This repo is the source code of Acemap-Paper X-Ray, which is a system to evaluate the look of your uploaded paper for a specific conference.
For example, recently we release a AAAI2020 module to evaluate the authors' submissions of AAAI2020 and we receive about 4300 submissions. Before the AAAI2020 module, we have released INFOCOM2020 module as well.
We use two models to evaluate the look of one paper - ResNet and Lightgbm, and the final score is a combination of these two scores.
We convert the pdf file to an image, like:
then use ResNet to learn the features of the received papers.
The work in our experiments is similar to the work in (Deep Paper Gestalt) [1]

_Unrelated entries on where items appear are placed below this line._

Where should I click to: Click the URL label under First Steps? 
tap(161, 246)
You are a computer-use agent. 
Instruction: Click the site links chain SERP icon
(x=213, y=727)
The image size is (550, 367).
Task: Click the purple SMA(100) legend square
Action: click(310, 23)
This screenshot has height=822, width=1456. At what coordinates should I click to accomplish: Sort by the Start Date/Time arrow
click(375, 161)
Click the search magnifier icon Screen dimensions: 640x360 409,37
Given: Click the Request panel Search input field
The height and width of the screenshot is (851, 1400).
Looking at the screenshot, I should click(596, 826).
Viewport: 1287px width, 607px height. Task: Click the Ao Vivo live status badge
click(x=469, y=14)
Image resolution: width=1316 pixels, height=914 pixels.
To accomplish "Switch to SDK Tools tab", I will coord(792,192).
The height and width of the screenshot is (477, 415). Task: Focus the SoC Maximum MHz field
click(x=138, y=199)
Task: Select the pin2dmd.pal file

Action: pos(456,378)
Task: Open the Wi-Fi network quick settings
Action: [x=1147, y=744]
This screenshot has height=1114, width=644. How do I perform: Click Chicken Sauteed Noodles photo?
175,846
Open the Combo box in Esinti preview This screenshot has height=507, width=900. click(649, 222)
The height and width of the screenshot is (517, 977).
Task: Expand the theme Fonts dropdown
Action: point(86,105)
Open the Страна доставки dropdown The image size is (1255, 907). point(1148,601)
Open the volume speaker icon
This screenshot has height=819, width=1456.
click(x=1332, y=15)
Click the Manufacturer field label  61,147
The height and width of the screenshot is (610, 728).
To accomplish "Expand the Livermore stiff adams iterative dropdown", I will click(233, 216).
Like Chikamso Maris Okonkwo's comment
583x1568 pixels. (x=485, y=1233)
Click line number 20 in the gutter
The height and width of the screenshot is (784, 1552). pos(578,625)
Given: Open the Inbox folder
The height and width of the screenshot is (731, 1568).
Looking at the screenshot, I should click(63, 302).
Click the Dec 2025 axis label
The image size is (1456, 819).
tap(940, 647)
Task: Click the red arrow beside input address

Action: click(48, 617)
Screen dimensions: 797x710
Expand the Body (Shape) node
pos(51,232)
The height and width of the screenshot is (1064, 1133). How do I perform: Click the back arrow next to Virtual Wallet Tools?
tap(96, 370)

We extract the information in the pdf file, like numbers of figures/tables/formulas, and then use lightgbm to do the classification.
You need to prepare the pdf files for some conference, and put these files in the input/raw/
folder.
input/raw/conference
: The received papers of that conference in recent years
input/raw/arxiv
: The rejected papers of that conference in recent years, like workshop papers. To get enough negative samples and to differentiate it from papers of other conferences, you can also put papers of other conferences and arxiv papers in this folder.
The environment in our experiments is:
-
system: Ubuntu 18.04.2
-
python version: python 3.5.2
-
required packages:
PyPDF2 fitz torch torchvision PIL sklearn numpy tqdm lightgbm pandas argparse
Most of the packages are in Anaconda.
Switch to scripts
folder, and train by the command:
./train.sh
there are four files needed in the training procession:
lgb_process.py # extract the information from pdf files, like numbers of figures/tables/formulas
lgb_train.py # train the lightgbm model using the data extracted by lgb_process.py
nn_process.py # convert the pdf files to images
nn_train.py # train the nn model using images in the nn_train.py.
Then we will get two models:
lgb_model: output/lgb_output/lgb_model.txt
nn_model: output/nn_output/model_best.pth.tar
to predict a pdf file:
python predict.py --pdf_path [your_pdf_path]
and you will get a score for this conference.
Reference:
[1] Huang J B. Deep Paper Gestalt[J]. arXiv preprint arXiv:1812.08775, 2018.